Under the proposal, patients would receive a score of 1 to 7 based on the presence of abnormal disease biomarkers and clinical changes in cognition. These scores would be based largely on brain PET imaging for beta-amyloid plaque or tau neurofibrillary tangles (hallmarks of the disease), as well as on tests for cerebral spinal fluid or blood biomarkers such as phosphorylated tau (p-tau).

Specific to biological staging with PET, the authors are proposing the following staging scheme:

  • Stage A (initial): Abnormal amyloid PET with no uptake on tau PET (A+T-)
  • Stage B (early): Abnormal amyloid PET plus tau PET uptake that is restricted to the brain's medial temporal areas (A+TMTL+)
  • Stage C (intermediate): Abnormal amyloid PET plus tau PET uptake in the moderate standardized uptake value ratio (SUVR) range on a neocortical region of interest (ROI) (A+TMOD+)
  • Stage D (advanced): Abnormal amyloid PET plus tau PET uptake in the high SUVR range in the same neocortical ROI (A+THIGH+)

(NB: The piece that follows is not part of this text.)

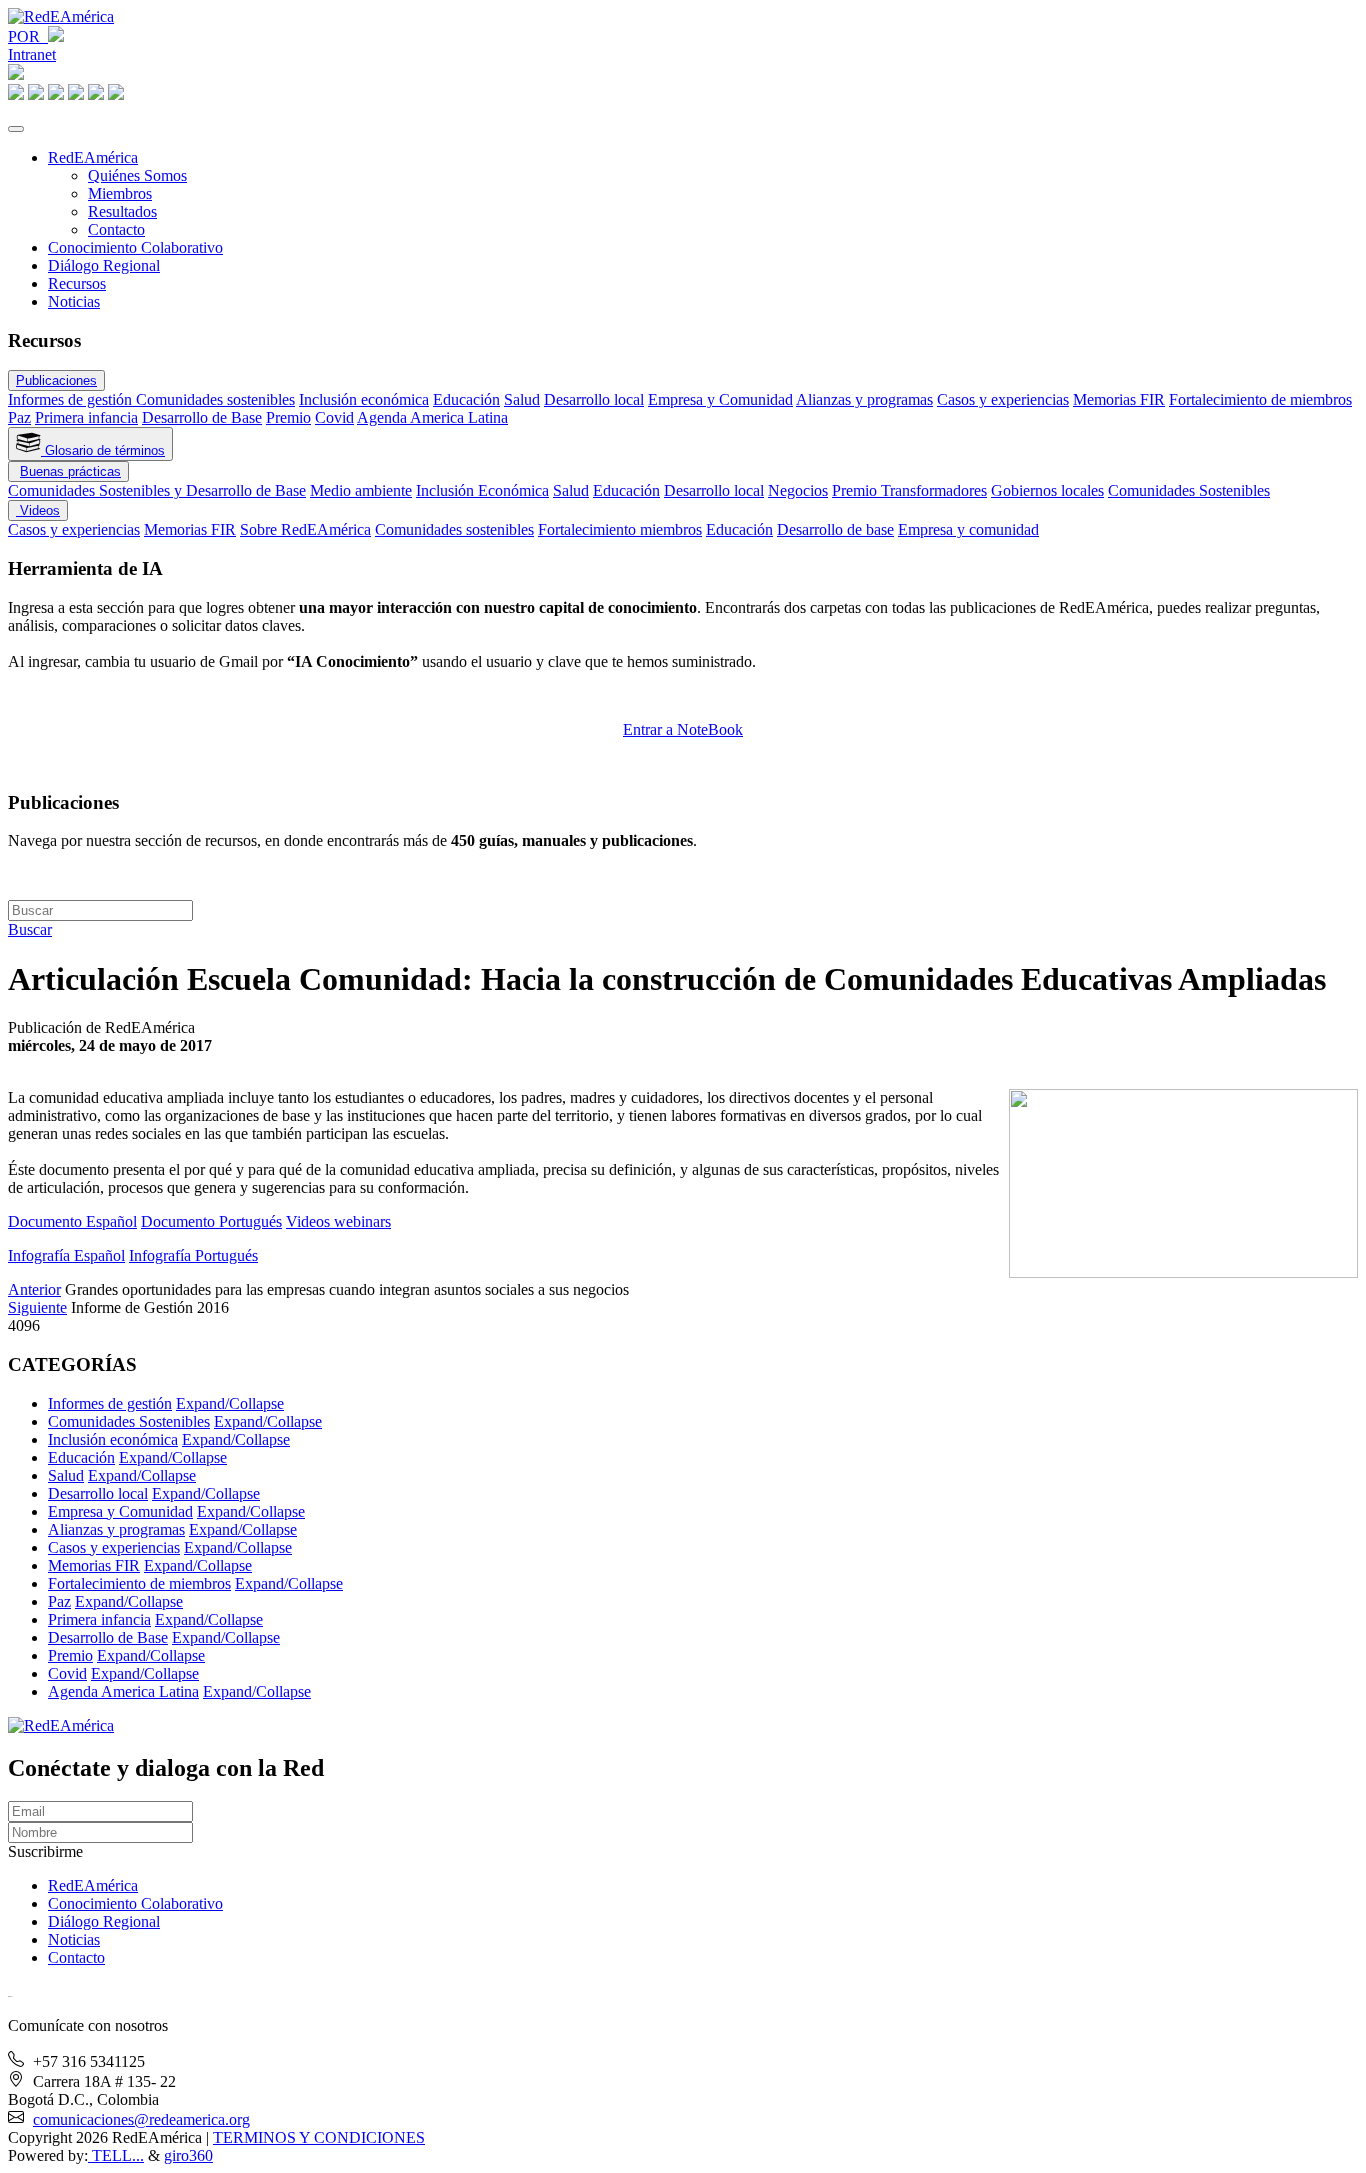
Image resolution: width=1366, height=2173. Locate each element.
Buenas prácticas (70, 471)
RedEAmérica (93, 157)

The new framework also includes a Stage 0 for people who are genetically susceptible to Alzheimer's disease yet who show no significant symptoms, according to the proposal.

"The present document has progressed from a framework for research, to criteria for diagnosis and staging that are intended for clinical use as well as research," the authors noted.

The authors noted that the focus of the document is on criteria for diagnosing and staging Alzheimer's disease. A discussion on the use of PET scans or other biomarkers for monitoring the effects of new treatments is beyond the scope of this work, they added.

The proposal will be available for public comment for 30 days on the Alzheimer's Association AAIC website.